Extracted records:
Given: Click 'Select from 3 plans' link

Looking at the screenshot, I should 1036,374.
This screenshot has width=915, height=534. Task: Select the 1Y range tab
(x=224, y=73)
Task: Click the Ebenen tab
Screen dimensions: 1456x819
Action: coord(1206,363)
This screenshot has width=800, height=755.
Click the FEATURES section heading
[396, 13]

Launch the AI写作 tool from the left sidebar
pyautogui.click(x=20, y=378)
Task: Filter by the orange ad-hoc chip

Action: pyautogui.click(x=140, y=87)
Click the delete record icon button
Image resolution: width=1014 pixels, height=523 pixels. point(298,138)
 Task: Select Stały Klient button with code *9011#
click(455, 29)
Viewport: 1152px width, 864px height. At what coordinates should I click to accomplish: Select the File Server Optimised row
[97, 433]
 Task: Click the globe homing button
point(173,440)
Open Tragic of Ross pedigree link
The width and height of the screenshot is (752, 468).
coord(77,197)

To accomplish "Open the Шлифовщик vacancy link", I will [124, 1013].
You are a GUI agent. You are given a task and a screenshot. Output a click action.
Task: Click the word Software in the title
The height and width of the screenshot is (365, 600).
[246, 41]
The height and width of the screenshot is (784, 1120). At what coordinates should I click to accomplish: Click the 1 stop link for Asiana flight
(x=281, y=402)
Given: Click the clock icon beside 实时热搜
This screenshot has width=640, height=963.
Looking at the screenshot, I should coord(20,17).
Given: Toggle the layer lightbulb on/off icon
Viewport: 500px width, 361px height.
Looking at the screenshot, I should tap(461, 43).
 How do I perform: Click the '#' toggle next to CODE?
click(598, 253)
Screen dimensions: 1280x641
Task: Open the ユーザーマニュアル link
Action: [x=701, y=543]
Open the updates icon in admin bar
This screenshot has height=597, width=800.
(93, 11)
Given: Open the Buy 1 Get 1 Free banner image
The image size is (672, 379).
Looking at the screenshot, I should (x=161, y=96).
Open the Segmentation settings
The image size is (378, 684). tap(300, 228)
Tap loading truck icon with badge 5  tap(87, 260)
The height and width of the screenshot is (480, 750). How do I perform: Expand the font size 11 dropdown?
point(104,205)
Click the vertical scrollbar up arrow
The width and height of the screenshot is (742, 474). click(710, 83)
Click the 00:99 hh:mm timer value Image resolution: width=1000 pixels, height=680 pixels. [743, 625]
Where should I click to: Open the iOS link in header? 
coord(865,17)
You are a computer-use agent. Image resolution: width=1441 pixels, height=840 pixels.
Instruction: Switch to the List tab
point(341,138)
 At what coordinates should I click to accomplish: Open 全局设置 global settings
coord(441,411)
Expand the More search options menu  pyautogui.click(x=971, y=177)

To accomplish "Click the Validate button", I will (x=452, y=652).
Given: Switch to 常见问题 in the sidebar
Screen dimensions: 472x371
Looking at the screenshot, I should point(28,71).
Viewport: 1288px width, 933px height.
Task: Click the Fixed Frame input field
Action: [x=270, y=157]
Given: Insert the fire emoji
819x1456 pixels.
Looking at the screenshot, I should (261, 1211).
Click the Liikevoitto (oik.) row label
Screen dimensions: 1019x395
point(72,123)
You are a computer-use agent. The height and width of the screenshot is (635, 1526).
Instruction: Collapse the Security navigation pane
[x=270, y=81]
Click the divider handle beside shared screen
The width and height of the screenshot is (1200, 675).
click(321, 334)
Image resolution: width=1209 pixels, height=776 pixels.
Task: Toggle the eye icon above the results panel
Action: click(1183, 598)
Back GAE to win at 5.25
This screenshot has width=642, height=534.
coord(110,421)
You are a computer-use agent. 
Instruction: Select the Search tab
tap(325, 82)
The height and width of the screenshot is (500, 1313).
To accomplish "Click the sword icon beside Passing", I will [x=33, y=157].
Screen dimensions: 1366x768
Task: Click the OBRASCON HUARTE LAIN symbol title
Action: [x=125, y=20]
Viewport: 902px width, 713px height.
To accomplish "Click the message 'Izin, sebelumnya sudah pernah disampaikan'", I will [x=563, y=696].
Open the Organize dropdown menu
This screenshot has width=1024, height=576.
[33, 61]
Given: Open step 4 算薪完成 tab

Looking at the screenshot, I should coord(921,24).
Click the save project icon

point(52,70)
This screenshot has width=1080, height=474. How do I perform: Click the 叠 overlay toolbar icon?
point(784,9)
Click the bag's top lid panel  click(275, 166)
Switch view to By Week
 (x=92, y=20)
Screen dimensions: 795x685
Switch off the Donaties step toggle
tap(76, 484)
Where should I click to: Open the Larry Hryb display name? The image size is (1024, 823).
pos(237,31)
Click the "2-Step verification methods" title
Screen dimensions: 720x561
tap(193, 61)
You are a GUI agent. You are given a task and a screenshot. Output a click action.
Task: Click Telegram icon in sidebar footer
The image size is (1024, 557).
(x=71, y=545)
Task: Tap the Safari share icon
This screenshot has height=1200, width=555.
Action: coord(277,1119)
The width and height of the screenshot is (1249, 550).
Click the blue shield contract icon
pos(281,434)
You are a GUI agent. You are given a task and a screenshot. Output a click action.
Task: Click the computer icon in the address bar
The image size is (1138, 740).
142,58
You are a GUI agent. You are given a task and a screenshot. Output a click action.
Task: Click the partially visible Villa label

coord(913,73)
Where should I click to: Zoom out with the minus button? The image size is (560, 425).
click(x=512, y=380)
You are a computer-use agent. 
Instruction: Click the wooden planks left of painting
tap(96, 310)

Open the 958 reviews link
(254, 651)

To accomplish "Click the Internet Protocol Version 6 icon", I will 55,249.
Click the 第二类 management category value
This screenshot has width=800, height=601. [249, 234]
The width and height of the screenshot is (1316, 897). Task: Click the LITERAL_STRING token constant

INSTRUCTIONS FOR THE TASK: Set down the entries verbatim, leaving none out.

WRITTEN SOLUTION:
Given: Click 'Select from 3 plans' link

Looking at the screenshot, I should 1036,374.
This screenshot has width=915, height=534. Task: Select the 1Y range tab
(x=224, y=73)
Task: Click the Ebenen tab
Screen dimensions: 1456x819
Action: coord(1206,363)
This screenshot has width=800, height=755.
Click the FEATURES section heading
[396, 13]

Launch the AI写作 tool from the left sidebar
pyautogui.click(x=20, y=378)
Task: Filter by the orange ad-hoc chip

Action: pyautogui.click(x=140, y=87)
Click the delete record icon button
Image resolution: width=1014 pixels, height=523 pixels. point(298,138)
 Task: Select Stały Klient button with code *9011#
click(455, 29)
Viewport: 1152px width, 864px height. At what coordinates should I click to accomplish: Select the File Server Optimised row
[97, 433]
 Task: Click the globe homing button
point(173,440)
Open Tragic of Ross pedigree link
The width and height of the screenshot is (752, 468).
coord(77,197)

To accomplish "Open the Шлифовщик vacancy link", I will [124, 1013].
You are a GUI agent. You are given a task and a screenshot. Output a click action.
Task: Click the word Software in the title
The height and width of the screenshot is (365, 600).
[246, 41]
The height and width of the screenshot is (784, 1120). At what coordinates should I click to accomplish: Click the 1 stop link for Asiana flight
(x=281, y=402)
Given: Click the clock icon beside 实时热搜
This screenshot has width=640, height=963.
Looking at the screenshot, I should coord(20,17).
Given: Toggle the layer lightbulb on/off icon
Viewport: 500px width, 361px height.
Looking at the screenshot, I should tap(461, 43).
 How do I perform: Click the '#' toggle next to CODE?
click(598, 253)
Screen dimensions: 1280x641
Task: Open the ユーザーマニュアル link
Action: [x=701, y=543]
Open the updates icon in admin bar
This screenshot has height=597, width=800.
(93, 11)
Given: Open the Buy 1 Get 1 Free banner image
The image size is (672, 379).
Looking at the screenshot, I should (x=161, y=96).
Open the Segmentation settings
The image size is (378, 684). tap(300, 228)
Tap loading truck icon with badge 5  tap(87, 260)
The height and width of the screenshot is (480, 750). How do I perform: Expand the font size 11 dropdown?
point(104,205)
Click the vertical scrollbar up arrow
The width and height of the screenshot is (742, 474). click(710, 83)
Click the 00:99 hh:mm timer value Image resolution: width=1000 pixels, height=680 pixels. [743, 625]
Where should I click to: Open the iOS link in header? 
coord(865,17)
You are a computer-use agent. Image resolution: width=1441 pixels, height=840 pixels.
Instruction: Switch to the List tab
point(341,138)
 At what coordinates should I click to accomplish: Open 全局设置 global settings
coord(441,411)
Expand the More search options menu  pyautogui.click(x=971, y=177)

To accomplish "Click the Validate button", I will (x=452, y=652).
Given: Switch to 常见问题 in the sidebar
Screen dimensions: 472x371
Looking at the screenshot, I should point(28,71).
Viewport: 1288px width, 933px height.
Task: Click the Fixed Frame input field
Action: [x=270, y=157]
Given: Insert the fire emoji
819x1456 pixels.
Looking at the screenshot, I should (261, 1211).
Click the Liikevoitto (oik.) row label
Screen dimensions: 1019x395
point(72,123)
You are a computer-use agent. The height and width of the screenshot is (635, 1526).
Instruction: Collapse the Security navigation pane
[x=270, y=81]
Click the divider handle beside shared screen
The width and height of the screenshot is (1200, 675).
click(321, 334)
Image resolution: width=1209 pixels, height=776 pixels.
Task: Toggle the eye icon above the results panel
Action: click(1183, 598)
Back GAE to win at 5.25
This screenshot has width=642, height=534.
coord(110,421)
You are a computer-use agent. 
Instruction: Select the Search tab
tap(325, 82)
The height and width of the screenshot is (500, 1313).
To accomplish "Click the sword icon beside Passing", I will [x=33, y=157].
Screen dimensions: 1366x768
Task: Click the OBRASCON HUARTE LAIN symbol title
Action: [x=125, y=20]
Viewport: 902px width, 713px height.
To accomplish "Click the message 'Izin, sebelumnya sudah pernah disampaikan'", I will [x=563, y=696].
Open the Organize dropdown menu
This screenshot has width=1024, height=576.
[33, 61]
Given: Open step 4 算薪完成 tab

Looking at the screenshot, I should coord(921,24).
Click the save project icon

point(52,70)
This screenshot has width=1080, height=474. How do I perform: Click the 叠 overlay toolbar icon?
point(784,9)
Click the bag's top lid panel  click(275, 166)
Switch view to By Week
 (x=92, y=20)
Screen dimensions: 795x685
Switch off the Donaties step toggle
tap(76, 484)
Where should I click to: Open the Larry Hryb display name? The image size is (1024, 823).
pos(237,31)
Click the "2-Step verification methods" title
Screen dimensions: 720x561
tap(193, 61)
You are a GUI agent. You are given a task and a screenshot. Output a click action.
Task: Click Telegram icon in sidebar footer
The image size is (1024, 557).
(x=71, y=545)
Task: Tap the Safari share icon
This screenshot has height=1200, width=555.
Action: coord(277,1119)
The width and height of the screenshot is (1249, 550).
Click the blue shield contract icon
pos(281,434)
You are a GUI agent. You are given a task and a screenshot. Output a click action.
Task: Click the computer icon in the address bar
The image size is (1138, 740).
142,58
You are a GUI agent. You are given a task and a screenshot. Output a click action.
Task: Click the partially visible Villa label

coord(913,73)
Where should I click to: Zoom out with the minus button? The image size is (560, 425).
click(x=512, y=380)
You are a computer-use agent. 
Instruction: Click the wooden planks left of painting
tap(96, 310)

Open the 958 reviews link
(254, 651)

To accomplish "Click the Internet Protocol Version 6 icon", I will 55,249.
Click the 第二类 management category value
This screenshot has width=800, height=601. [249, 234]
The width and height of the screenshot is (1316, 897). Task: Click the LITERAL_STRING token constant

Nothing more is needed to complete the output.